How Companies Successfully Implement Micro Frontends

Several teams adopt a step-by-step strategy when migrating to a micro frontend architecture. When the front-end development is at the initial stage, and the source code is small, they use a traditional modular monolith. As the project starts growing and becomes more complex, they start by isolating a single feature into a micro frontend to test the architecture. If it goes well, they move forward by creating a shared design system and implementing shared tools. Finally, they expand the adoption of the new infrastructure across all the different features gradually.

This approach aims to reduce the likelihood of problems and allows teams to build experience over time.

Wrap up

Micro frontends are more than just a trendy word. They help you when dealing with complex modern apps by splitting them into several small pieces that can work on their own. This usually results in teams working much faster and with more flexibility, ensuring the codebase remains clean and easy to manage over time.

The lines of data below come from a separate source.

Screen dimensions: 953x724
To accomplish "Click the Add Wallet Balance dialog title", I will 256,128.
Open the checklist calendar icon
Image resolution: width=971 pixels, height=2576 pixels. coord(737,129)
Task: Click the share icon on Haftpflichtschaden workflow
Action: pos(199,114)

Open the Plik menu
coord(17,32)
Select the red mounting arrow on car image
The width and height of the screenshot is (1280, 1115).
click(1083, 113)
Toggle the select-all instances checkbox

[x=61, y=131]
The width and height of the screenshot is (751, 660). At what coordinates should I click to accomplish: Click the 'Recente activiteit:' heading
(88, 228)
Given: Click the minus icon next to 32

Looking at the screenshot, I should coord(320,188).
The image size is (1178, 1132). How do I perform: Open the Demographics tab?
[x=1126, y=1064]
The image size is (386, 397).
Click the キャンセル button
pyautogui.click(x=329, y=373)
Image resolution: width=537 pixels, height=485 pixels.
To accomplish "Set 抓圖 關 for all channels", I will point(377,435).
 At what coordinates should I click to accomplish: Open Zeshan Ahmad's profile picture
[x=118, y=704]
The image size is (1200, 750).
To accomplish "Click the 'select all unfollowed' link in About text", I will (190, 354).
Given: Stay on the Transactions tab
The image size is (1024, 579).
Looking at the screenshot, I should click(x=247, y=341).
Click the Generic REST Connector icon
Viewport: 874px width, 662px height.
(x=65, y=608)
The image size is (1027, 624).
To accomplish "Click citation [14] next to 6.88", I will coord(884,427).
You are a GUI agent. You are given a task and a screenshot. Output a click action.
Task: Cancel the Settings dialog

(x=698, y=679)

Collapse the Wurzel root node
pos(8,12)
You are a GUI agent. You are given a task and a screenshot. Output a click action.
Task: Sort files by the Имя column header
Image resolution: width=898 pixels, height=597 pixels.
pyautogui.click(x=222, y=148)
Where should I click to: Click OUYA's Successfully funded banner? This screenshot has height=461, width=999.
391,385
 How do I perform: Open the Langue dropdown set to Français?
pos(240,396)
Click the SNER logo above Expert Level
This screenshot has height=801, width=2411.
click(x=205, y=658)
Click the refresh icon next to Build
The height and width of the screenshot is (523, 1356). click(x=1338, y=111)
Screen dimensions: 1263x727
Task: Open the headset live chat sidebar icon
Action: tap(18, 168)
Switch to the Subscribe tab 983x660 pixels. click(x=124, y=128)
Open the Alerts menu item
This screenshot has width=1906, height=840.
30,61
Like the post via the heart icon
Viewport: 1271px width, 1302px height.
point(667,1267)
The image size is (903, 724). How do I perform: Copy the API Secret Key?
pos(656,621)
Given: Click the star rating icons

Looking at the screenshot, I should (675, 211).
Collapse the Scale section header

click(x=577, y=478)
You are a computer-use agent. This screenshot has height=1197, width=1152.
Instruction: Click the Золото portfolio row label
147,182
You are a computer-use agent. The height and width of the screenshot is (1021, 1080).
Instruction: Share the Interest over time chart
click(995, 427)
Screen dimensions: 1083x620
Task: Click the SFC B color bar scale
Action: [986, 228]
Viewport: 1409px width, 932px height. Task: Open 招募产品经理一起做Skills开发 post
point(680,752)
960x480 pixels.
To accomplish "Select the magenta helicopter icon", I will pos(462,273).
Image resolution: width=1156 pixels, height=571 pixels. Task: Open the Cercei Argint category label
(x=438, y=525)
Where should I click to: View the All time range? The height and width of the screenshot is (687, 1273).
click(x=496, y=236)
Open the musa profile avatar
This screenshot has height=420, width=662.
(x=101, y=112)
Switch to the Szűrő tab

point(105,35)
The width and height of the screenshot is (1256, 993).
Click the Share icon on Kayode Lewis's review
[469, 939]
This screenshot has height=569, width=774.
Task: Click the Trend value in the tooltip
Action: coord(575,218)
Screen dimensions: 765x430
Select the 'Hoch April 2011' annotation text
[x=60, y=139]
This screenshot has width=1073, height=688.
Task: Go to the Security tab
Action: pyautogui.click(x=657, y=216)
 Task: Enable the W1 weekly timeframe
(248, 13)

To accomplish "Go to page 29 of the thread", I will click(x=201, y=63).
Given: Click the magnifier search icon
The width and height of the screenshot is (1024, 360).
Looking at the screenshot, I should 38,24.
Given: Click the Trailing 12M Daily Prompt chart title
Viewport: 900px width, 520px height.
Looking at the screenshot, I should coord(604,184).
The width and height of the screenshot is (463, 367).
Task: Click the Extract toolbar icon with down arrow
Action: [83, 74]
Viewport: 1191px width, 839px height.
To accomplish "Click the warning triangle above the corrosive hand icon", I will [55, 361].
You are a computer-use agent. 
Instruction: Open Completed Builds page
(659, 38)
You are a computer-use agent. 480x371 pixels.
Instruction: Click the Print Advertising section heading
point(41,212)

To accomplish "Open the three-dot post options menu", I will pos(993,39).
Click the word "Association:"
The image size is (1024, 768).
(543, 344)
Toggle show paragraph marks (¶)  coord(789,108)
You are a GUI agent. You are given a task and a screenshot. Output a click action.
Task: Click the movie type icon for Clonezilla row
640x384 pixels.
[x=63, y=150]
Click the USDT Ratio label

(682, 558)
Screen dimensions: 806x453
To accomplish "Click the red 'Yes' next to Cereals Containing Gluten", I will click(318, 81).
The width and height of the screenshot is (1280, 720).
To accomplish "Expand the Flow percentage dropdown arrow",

But, as you already know, they’re not perfect. Implementing the micro frontend architecture will definitely add some layers of complexity in your infrastructure, and that’s the reason strong governance is needed in order to make the most of this pattern. Should you use good architectural know-how, you can move like lightning without everything crashing down.

Overall, MFEs are a real game-changer for big companies with long-lifecycle products. They allow development teams to escalate their development in a fast manner, while providing flexibility to accommodate the different business needs.